Featuring Irish reels and jigs, interspersed with hits by:
GUNTHER // PASSENGER // LADY GAGA // REEL 2 REAL // THE BLOODHOUND GANG // THE BAHA MEN // ALEXANDRA STAN // AND MANY MORE…
Irish Music Magazine CD Review
7 Tracks, 40 Minutes, www.scannal.com
Scannal, a Kerry based duo of Peter Staunton (box) and Bréanainn ó Beaglaoich (guitar), takes us for a night out in Dingle on this seven track recording. Now seven tracks might not seem a lot, but when you consider that the album begins with Lóda Bailics, a number that runs for over 12 minutes, you’ll understand this is music rooted in the dance traditions of the South West.
You have to play for turn after turn of polkas, slides and reel sets in the Kingdom. Stamina is a prerequisite for a night beyond the Connor pass. That opening track has whoops, hollers, words off, and the sound of cows mooing to the box and guitar combo.

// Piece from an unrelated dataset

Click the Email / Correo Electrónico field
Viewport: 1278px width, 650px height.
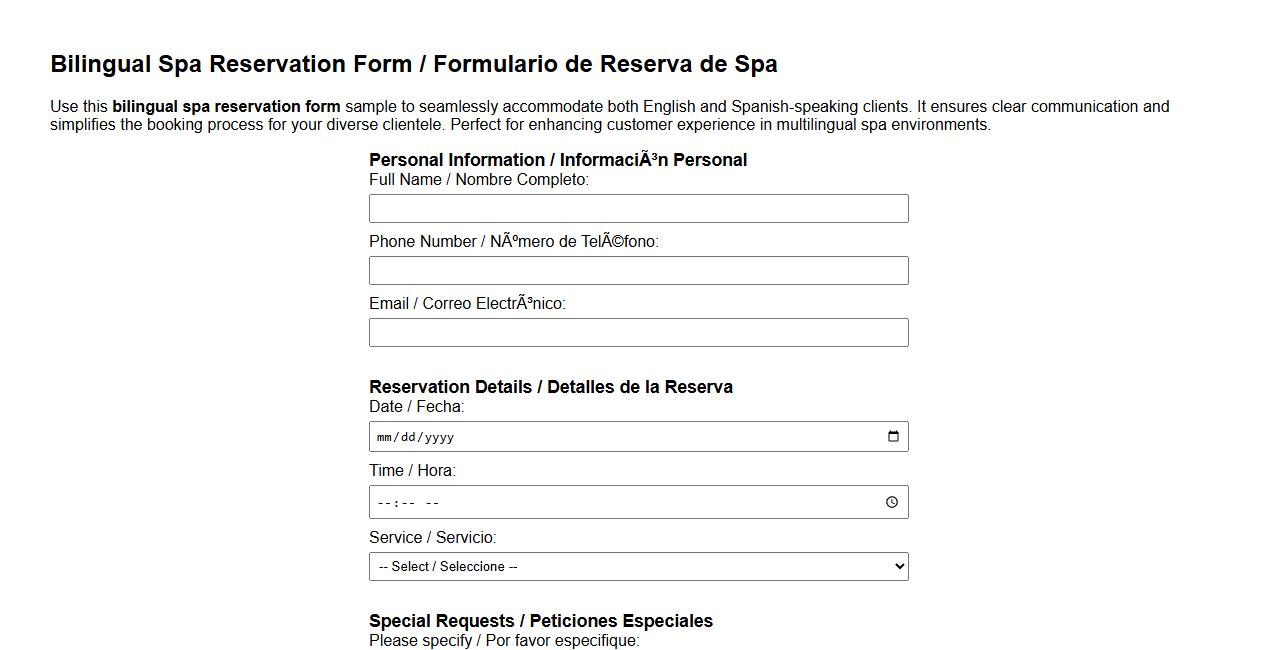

The music here is what has become the traditional driving style of Sliabh Luachra. The guitar channels the spirit of Steve Cooney, with triplet runs, picked arpeggios, the dynamics are as alive as a new born cat, you can hear as the box and guitar move in and out from the microphones, and this is vital music, bouncing along, waving to the crowds who are spinning below it. Originally recorded in 2014, it is presented in a distinctly homemade package, printed on white paper, complete with comic book illustrations of life in Dingle (not that strange as the town holds an animation fest each year).
Track one over; do you need a rest yet? Well you are not getting one, ever! The tune called Easy Now, is as lively as a spit on a trivet. At one point one of the lads shouts out “Rock and Roll”, not that tame, Rock has never been as much fun or more subversive. The track Shark Attack, it’s a day at the seaside gulls whirring overhead and a voice over that tells we are about to hear the jig, Out on the Ocean, more sea gulls and lapping waves shifting gravel, there’s ozone in the tide of tunes here.
The album closes with Ah Seriously, introduced by a faux RTÉ continuity announcer, it is a bit of a mess, a room full of dancers chattering over the din of the musicians complete with obligatory bleeps to avoid a parental advisory. I suspect we are not meant to take this album seriously at all, but there’s no doubt Scannal are serious players. Next February as I drive down to the Gathering in Killarney, as soon I pass through Macroom, this album is going on the car CD player. If you like your Sliabh Luachra authentic this is the unfiltered rough cut to beat all rough cuts.